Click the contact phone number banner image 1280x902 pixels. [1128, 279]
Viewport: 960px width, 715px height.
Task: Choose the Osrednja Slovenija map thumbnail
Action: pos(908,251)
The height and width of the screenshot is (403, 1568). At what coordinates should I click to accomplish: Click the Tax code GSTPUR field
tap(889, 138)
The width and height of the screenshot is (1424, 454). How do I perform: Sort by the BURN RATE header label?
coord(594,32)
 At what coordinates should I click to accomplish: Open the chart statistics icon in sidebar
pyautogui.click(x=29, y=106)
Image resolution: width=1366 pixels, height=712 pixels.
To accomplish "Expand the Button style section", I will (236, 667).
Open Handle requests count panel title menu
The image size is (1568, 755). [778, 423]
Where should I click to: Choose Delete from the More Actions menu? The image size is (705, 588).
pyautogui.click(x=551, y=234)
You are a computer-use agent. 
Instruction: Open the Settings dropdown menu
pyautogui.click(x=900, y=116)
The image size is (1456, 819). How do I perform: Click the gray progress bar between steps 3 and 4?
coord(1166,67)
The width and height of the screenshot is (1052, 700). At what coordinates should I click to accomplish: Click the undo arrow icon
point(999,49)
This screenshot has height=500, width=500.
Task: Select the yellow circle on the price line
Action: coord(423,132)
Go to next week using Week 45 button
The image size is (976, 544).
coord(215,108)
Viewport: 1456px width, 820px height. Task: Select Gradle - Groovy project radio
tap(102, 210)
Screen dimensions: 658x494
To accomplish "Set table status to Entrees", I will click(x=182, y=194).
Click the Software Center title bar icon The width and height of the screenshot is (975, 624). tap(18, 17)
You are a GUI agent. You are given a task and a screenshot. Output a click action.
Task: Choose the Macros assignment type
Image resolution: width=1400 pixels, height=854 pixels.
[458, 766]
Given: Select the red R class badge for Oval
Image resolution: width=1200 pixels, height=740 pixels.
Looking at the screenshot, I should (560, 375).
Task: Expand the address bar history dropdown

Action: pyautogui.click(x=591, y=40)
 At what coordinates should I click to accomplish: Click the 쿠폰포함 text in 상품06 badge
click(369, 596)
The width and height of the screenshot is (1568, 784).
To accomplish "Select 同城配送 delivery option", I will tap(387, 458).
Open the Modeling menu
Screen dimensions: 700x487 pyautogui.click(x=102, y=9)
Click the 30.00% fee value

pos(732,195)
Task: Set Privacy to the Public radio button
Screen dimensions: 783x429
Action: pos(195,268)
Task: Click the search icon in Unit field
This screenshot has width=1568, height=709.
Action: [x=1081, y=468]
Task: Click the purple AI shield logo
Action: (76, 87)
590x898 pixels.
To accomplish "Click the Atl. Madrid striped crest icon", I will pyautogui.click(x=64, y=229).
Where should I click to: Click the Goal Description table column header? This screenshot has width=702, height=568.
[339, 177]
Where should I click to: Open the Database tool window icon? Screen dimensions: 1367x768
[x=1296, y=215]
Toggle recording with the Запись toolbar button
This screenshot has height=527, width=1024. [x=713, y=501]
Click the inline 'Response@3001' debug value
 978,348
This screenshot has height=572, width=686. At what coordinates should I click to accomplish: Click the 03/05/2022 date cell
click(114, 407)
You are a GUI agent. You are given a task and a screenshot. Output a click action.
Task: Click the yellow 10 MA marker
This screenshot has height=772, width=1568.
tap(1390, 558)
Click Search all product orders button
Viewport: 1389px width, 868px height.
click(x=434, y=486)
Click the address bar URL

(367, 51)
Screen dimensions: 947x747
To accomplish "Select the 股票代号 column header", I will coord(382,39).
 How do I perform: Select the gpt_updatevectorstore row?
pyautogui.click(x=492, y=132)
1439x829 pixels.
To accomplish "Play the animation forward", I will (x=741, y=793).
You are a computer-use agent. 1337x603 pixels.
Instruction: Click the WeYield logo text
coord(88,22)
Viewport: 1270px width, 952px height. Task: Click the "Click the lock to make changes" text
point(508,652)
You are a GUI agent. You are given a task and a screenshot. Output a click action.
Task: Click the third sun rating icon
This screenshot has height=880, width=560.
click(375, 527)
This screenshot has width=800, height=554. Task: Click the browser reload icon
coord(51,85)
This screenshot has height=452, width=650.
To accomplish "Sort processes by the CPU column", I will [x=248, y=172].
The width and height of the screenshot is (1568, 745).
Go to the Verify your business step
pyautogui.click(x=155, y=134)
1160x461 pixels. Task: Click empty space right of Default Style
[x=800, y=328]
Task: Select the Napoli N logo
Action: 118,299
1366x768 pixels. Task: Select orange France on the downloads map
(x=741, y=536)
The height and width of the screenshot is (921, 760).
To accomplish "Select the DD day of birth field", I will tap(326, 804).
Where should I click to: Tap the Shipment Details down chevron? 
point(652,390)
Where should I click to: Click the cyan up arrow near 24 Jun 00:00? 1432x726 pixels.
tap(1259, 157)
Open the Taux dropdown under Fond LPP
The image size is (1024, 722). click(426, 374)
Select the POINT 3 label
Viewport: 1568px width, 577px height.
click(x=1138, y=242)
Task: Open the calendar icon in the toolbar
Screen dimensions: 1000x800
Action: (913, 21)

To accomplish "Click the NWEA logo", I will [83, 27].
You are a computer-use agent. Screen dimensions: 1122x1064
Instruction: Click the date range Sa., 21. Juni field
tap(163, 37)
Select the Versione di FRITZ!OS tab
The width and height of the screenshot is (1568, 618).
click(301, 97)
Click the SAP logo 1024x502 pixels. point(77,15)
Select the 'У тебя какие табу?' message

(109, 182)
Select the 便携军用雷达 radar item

# WHAT IS BEING ASKED
Using the listing above, print every entry exactly.

# RESPONSE BOX
Click the contact phone number banner image 1280x902 pixels. [1128, 279]
Viewport: 960px width, 715px height.
Task: Choose the Osrednja Slovenija map thumbnail
Action: pos(908,251)
The height and width of the screenshot is (403, 1568). At what coordinates should I click to accomplish: Click the Tax code GSTPUR field
tap(889, 138)
The width and height of the screenshot is (1424, 454). How do I perform: Sort by the BURN RATE header label?
coord(594,32)
 At what coordinates should I click to accomplish: Open the chart statistics icon in sidebar
pyautogui.click(x=29, y=106)
Image resolution: width=1366 pixels, height=712 pixels.
To accomplish "Expand the Button style section", I will (236, 667).
Open Handle requests count panel title menu
The image size is (1568, 755). [778, 423]
Where should I click to: Choose Delete from the More Actions menu? The image size is (705, 588).
pyautogui.click(x=551, y=234)
You are a computer-use agent. 
Instruction: Open the Settings dropdown menu
pyautogui.click(x=900, y=116)
The image size is (1456, 819). How do I perform: Click the gray progress bar between steps 3 and 4?
coord(1166,67)
The width and height of the screenshot is (1052, 700). At what coordinates should I click to accomplish: Click the undo arrow icon
point(999,49)
This screenshot has height=500, width=500.
Task: Select the yellow circle on the price line
Action: coord(423,132)
Go to next week using Week 45 button
The image size is (976, 544).
coord(215,108)
Viewport: 1456px width, 820px height. Task: Select Gradle - Groovy project radio
tap(102, 210)
Screen dimensions: 658x494
To accomplish "Set table status to Entrees", I will click(x=182, y=194).
Click the Software Center title bar icon The width and height of the screenshot is (975, 624). tap(18, 17)
You are a GUI agent. You are given a task and a screenshot. Output a click action.
Task: Choose the Macros assignment type
Image resolution: width=1400 pixels, height=854 pixels.
[458, 766]
Given: Select the red R class badge for Oval
Image resolution: width=1200 pixels, height=740 pixels.
Looking at the screenshot, I should (560, 375).
Task: Expand the address bar history dropdown

Action: pyautogui.click(x=591, y=40)
 At what coordinates should I click to accomplish: Click the 쿠폰포함 text in 상품06 badge
click(369, 596)
The width and height of the screenshot is (1568, 784).
To accomplish "Select 同城配送 delivery option", I will tap(387, 458).
Open the Modeling menu
Screen dimensions: 700x487 pyautogui.click(x=102, y=9)
Click the 30.00% fee value

pos(732,195)
Task: Set Privacy to the Public radio button
Screen dimensions: 783x429
Action: pos(195,268)
Task: Click the search icon in Unit field
This screenshot has width=1568, height=709.
Action: [x=1081, y=468]
Task: Click the purple AI shield logo
Action: (76, 87)
590x898 pixels.
To accomplish "Click the Atl. Madrid striped crest icon", I will pyautogui.click(x=64, y=229).
Where should I click to: Click the Goal Description table column header? This screenshot has width=702, height=568.
[339, 177]
Where should I click to: Open the Database tool window icon? Screen dimensions: 1367x768
[x=1296, y=215]
Toggle recording with the Запись toolbar button
This screenshot has height=527, width=1024. [x=713, y=501]
Click the inline 'Response@3001' debug value
 978,348
This screenshot has height=572, width=686. At what coordinates should I click to accomplish: Click the 03/05/2022 date cell
click(114, 407)
You are a GUI agent. You are given a task and a screenshot. Output a click action.
Task: Click the yellow 10 MA marker
This screenshot has height=772, width=1568.
tap(1390, 558)
Click Search all product orders button
Viewport: 1389px width, 868px height.
click(x=434, y=486)
Click the address bar URL

(367, 51)
Screen dimensions: 947x747
To accomplish "Select the 股票代号 column header", I will coord(382,39).
 How do I perform: Select the gpt_updatevectorstore row?
pyautogui.click(x=492, y=132)
1439x829 pixels.
To accomplish "Play the animation forward", I will (x=741, y=793).
You are a computer-use agent. 1337x603 pixels.
Instruction: Click the WeYield logo text
coord(88,22)
Viewport: 1270px width, 952px height. Task: Click the "Click the lock to make changes" text
point(508,652)
You are a GUI agent. You are given a task and a screenshot. Output a click action.
Task: Click the third sun rating icon
This screenshot has height=880, width=560.
click(375, 527)
This screenshot has width=800, height=554. Task: Click the browser reload icon
coord(51,85)
This screenshot has height=452, width=650.
To accomplish "Sort processes by the CPU column", I will [x=248, y=172].
The width and height of the screenshot is (1568, 745).
Go to the Verify your business step
pyautogui.click(x=155, y=134)
1160x461 pixels. Task: Click empty space right of Default Style
[x=800, y=328]
Task: Select the Napoli N logo
Action: 118,299
1366x768 pixels. Task: Select orange France on the downloads map
(x=741, y=536)
The height and width of the screenshot is (921, 760).
To accomplish "Select the DD day of birth field", I will tap(326, 804).
Where should I click to: Tap the Shipment Details down chevron? 
point(652,390)
Where should I click to: Click the cyan up arrow near 24 Jun 00:00? 1432x726 pixels.
tap(1259, 157)
Open the Taux dropdown under Fond LPP
The image size is (1024, 722). click(426, 374)
Select the POINT 3 label
Viewport: 1568px width, 577px height.
click(x=1138, y=242)
Task: Open the calendar icon in the toolbar
Screen dimensions: 1000x800
Action: (913, 21)

To accomplish "Click the NWEA logo", I will [83, 27].
You are a computer-use agent. Screen dimensions: 1122x1064
Instruction: Click the date range Sa., 21. Juni field
tap(163, 37)
Select the Versione di FRITZ!OS tab
The width and height of the screenshot is (1568, 618).
click(301, 97)
Click the SAP logo 1024x502 pixels. point(77,15)
Select the 'У тебя какие табу?' message

(109, 182)
Select the 便携军用雷达 radar item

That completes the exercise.